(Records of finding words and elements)
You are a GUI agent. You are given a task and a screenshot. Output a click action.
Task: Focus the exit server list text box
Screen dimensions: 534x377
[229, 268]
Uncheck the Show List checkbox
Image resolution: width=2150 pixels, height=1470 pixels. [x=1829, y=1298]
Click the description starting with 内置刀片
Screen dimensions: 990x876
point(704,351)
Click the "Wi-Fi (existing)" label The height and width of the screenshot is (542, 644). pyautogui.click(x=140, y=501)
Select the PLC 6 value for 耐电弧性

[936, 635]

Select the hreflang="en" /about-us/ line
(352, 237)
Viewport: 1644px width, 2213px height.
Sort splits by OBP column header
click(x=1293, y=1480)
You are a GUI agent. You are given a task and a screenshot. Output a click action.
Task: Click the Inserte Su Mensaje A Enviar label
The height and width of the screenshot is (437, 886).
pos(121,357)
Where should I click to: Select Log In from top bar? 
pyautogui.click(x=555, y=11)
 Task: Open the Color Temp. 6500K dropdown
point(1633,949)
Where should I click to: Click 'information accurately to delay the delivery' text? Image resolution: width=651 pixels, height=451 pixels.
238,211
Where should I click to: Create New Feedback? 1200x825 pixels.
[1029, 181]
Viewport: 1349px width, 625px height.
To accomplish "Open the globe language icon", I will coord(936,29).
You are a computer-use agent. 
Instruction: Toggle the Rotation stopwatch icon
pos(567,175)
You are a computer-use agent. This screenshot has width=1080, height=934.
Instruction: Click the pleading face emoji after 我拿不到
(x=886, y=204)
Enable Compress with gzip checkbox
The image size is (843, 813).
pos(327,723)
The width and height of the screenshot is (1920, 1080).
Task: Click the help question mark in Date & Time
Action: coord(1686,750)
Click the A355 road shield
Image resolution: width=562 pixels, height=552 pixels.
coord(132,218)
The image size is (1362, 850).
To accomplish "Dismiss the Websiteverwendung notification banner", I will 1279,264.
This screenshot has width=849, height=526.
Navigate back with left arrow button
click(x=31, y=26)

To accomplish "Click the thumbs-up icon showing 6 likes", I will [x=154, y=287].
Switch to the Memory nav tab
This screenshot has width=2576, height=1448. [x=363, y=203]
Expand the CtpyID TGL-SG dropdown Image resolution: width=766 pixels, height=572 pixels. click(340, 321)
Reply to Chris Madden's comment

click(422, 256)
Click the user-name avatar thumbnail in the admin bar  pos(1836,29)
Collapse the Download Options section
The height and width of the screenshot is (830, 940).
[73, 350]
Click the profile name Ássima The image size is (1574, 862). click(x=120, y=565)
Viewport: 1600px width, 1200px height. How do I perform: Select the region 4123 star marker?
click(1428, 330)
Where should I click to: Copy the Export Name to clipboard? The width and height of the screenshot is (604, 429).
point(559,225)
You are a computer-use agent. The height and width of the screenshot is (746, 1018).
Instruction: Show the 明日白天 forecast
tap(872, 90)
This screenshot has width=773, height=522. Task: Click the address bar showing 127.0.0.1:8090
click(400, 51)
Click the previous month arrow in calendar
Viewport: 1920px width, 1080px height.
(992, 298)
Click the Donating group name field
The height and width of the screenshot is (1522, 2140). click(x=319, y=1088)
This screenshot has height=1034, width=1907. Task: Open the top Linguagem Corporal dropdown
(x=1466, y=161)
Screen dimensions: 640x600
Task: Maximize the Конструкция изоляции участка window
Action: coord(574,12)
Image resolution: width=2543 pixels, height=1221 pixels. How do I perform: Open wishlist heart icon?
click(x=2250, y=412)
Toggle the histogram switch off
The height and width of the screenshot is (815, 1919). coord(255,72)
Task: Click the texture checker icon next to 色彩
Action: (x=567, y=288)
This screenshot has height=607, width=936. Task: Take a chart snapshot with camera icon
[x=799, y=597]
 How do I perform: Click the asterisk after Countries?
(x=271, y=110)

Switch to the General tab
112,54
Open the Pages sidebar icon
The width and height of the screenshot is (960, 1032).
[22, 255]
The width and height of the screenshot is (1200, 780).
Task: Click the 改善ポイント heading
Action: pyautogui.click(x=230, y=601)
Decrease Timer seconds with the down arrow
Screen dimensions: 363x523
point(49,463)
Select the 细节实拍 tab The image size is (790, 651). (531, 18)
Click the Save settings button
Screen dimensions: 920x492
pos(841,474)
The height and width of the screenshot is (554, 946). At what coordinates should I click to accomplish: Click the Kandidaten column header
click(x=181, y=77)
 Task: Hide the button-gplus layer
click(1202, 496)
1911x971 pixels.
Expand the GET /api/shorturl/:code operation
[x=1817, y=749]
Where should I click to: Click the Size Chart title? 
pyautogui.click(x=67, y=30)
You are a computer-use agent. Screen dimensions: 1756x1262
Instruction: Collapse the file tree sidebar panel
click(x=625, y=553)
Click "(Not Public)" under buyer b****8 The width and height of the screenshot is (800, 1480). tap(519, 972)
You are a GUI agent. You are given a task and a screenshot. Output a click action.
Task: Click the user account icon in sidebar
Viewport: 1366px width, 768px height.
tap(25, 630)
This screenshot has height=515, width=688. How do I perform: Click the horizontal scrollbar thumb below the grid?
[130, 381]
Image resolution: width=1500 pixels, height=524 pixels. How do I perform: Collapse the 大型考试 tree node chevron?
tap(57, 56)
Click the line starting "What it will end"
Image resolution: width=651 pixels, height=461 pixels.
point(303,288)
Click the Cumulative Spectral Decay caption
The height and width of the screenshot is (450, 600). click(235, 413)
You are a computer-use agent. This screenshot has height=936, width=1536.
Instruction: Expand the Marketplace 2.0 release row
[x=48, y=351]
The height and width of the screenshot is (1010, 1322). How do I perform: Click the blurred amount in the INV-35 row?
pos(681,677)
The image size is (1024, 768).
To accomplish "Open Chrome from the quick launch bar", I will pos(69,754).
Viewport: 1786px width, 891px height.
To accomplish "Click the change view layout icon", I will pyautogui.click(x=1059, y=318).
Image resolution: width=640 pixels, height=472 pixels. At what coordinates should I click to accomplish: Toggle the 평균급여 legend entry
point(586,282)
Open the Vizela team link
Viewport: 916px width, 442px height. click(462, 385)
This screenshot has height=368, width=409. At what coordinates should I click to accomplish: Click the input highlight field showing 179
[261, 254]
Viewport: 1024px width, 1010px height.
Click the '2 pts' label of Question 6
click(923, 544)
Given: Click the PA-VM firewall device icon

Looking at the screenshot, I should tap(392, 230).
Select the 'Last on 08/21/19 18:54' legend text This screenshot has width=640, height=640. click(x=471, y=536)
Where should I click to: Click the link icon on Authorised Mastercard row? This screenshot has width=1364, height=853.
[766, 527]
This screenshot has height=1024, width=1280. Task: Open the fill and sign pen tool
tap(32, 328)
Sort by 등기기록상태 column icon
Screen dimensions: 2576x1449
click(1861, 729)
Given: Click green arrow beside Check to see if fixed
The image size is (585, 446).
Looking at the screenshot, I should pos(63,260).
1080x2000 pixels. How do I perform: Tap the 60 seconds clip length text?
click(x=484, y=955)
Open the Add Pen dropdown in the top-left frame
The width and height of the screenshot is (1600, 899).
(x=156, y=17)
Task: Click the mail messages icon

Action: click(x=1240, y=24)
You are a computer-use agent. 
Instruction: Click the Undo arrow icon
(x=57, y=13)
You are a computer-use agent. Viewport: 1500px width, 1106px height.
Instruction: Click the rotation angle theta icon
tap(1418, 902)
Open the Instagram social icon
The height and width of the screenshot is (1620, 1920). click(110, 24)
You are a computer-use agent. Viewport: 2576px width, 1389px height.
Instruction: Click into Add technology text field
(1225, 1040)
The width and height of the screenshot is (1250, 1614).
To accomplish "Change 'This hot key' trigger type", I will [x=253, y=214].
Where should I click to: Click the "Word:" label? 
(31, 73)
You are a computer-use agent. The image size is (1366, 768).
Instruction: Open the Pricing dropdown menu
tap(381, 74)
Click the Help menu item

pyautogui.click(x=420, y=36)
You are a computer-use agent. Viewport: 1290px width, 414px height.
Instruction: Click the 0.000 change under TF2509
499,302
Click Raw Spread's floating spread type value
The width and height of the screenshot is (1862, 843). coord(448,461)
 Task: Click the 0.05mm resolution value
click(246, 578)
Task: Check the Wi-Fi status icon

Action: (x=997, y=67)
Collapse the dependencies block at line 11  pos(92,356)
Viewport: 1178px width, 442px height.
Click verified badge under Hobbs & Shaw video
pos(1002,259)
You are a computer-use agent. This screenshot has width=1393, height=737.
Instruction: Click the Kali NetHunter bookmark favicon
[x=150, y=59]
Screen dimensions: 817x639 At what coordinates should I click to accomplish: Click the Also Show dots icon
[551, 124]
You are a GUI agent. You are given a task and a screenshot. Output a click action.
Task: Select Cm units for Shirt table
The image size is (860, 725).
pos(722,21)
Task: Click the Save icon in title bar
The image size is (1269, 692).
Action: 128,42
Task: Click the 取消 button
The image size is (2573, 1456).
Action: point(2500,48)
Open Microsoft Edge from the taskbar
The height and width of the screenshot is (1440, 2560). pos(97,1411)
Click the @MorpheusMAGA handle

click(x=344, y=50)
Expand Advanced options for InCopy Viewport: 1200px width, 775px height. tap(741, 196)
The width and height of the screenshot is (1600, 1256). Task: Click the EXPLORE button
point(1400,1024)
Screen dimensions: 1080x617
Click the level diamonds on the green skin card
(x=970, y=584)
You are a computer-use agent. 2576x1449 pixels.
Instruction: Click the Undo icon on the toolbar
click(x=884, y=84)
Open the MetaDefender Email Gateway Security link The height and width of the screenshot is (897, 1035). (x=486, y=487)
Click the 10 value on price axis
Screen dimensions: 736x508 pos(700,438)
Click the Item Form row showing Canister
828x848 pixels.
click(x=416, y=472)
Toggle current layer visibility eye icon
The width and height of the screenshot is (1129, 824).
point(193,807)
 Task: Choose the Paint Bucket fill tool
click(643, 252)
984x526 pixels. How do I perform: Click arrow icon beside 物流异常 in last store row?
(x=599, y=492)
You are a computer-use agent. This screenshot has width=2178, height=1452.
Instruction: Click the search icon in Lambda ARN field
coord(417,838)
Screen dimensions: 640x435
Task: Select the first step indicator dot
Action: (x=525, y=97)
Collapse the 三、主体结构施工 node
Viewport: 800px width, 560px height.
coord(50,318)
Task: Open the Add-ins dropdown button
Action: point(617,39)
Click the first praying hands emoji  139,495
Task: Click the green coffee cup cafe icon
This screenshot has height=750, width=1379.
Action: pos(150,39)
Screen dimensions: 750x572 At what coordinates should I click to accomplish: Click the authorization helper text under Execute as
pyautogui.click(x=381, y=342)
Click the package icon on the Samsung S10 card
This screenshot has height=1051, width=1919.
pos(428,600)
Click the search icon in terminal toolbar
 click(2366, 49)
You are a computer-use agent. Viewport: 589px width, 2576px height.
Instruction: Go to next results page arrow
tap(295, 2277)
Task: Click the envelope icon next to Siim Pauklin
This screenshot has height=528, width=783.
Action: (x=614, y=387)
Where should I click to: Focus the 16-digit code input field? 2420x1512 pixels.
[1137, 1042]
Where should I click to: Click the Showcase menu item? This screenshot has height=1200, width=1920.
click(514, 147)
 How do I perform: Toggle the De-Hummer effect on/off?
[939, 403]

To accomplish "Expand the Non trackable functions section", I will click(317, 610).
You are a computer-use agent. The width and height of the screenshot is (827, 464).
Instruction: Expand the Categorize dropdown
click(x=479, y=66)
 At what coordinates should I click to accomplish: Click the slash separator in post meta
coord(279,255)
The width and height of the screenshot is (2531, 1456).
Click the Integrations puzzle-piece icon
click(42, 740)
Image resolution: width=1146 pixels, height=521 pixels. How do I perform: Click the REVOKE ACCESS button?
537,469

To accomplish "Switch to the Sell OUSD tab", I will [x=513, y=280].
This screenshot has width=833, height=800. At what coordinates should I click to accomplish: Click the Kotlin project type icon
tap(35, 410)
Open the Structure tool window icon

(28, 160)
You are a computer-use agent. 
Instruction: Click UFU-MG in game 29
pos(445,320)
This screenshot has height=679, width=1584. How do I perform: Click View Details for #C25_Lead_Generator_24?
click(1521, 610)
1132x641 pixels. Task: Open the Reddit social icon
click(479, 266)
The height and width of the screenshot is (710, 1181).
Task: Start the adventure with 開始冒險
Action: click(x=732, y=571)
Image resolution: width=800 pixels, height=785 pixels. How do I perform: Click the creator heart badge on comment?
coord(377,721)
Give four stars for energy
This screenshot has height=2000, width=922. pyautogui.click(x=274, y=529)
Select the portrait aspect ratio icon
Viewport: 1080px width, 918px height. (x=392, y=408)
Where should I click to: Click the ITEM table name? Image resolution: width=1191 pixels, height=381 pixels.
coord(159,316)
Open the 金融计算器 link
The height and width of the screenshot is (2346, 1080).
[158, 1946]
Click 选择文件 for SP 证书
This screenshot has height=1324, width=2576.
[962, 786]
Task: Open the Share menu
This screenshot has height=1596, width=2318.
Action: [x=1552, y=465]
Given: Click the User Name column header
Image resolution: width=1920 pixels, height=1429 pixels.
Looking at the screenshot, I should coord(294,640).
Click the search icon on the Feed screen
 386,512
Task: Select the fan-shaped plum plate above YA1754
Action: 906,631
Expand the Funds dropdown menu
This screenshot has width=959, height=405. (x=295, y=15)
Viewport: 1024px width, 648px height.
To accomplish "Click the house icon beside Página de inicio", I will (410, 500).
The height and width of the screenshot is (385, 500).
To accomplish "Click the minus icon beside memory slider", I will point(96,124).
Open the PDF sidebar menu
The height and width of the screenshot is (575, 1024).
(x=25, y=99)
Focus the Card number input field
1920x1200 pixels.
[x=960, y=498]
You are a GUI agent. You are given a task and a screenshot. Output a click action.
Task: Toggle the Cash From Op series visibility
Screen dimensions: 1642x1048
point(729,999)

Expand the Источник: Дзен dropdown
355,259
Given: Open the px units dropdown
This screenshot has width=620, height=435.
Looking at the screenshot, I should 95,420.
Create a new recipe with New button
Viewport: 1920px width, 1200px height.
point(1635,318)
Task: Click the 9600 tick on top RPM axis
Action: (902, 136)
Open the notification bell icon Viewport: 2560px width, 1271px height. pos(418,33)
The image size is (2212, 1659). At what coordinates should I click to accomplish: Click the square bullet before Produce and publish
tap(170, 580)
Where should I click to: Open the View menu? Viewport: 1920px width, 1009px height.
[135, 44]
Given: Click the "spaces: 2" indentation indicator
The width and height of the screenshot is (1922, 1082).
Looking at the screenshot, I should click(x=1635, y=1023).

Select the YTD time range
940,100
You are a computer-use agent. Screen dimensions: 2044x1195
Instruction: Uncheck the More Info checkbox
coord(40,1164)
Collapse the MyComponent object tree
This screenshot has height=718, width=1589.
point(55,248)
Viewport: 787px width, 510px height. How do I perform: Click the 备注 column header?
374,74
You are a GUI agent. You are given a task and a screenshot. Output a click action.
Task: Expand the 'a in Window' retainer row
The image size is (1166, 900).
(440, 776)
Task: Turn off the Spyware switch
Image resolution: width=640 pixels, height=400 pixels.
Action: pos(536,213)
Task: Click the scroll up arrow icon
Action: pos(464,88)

*Written exercise*
Return the lines from the one with "Viewport: 1024px width, 648px height." through the one with "coord(40,1164)", both included, exactly as they stand.

*Written response*
Viewport: 1024px width, 648px height.
To accomplish "Click the house icon beside Página de inicio", I will (410, 500).
The height and width of the screenshot is (385, 500).
To accomplish "Click the minus icon beside memory slider", I will point(96,124).
Open the PDF sidebar menu
The height and width of the screenshot is (575, 1024).
(x=25, y=99)
Focus the Card number input field
1920x1200 pixels.
[x=960, y=498]
You are a GUI agent. You are given a task and a screenshot. Output a click action.
Task: Toggle the Cash From Op series visibility
Screen dimensions: 1642x1048
point(729,999)

Expand the Источник: Дзен dropdown
355,259
Given: Open the px units dropdown
This screenshot has width=620, height=435.
Looking at the screenshot, I should 95,420.
Create a new recipe with New button
Viewport: 1920px width, 1200px height.
point(1635,318)
Task: Click the 9600 tick on top RPM axis
Action: (902, 136)
Open the notification bell icon Viewport: 2560px width, 1271px height. pos(418,33)
The image size is (2212, 1659). At what coordinates should I click to accomplish: Click the square bullet before Produce and publish
tap(170, 580)
Where should I click to: Open the View menu? Viewport: 1920px width, 1009px height.
[135, 44]
Given: Click the "spaces: 2" indentation indicator
The width and height of the screenshot is (1922, 1082).
Looking at the screenshot, I should click(x=1635, y=1023).

Select the YTD time range
940,100
You are a computer-use agent. Screen dimensions: 2044x1195
Instruction: Uncheck the More Info checkbox
coord(40,1164)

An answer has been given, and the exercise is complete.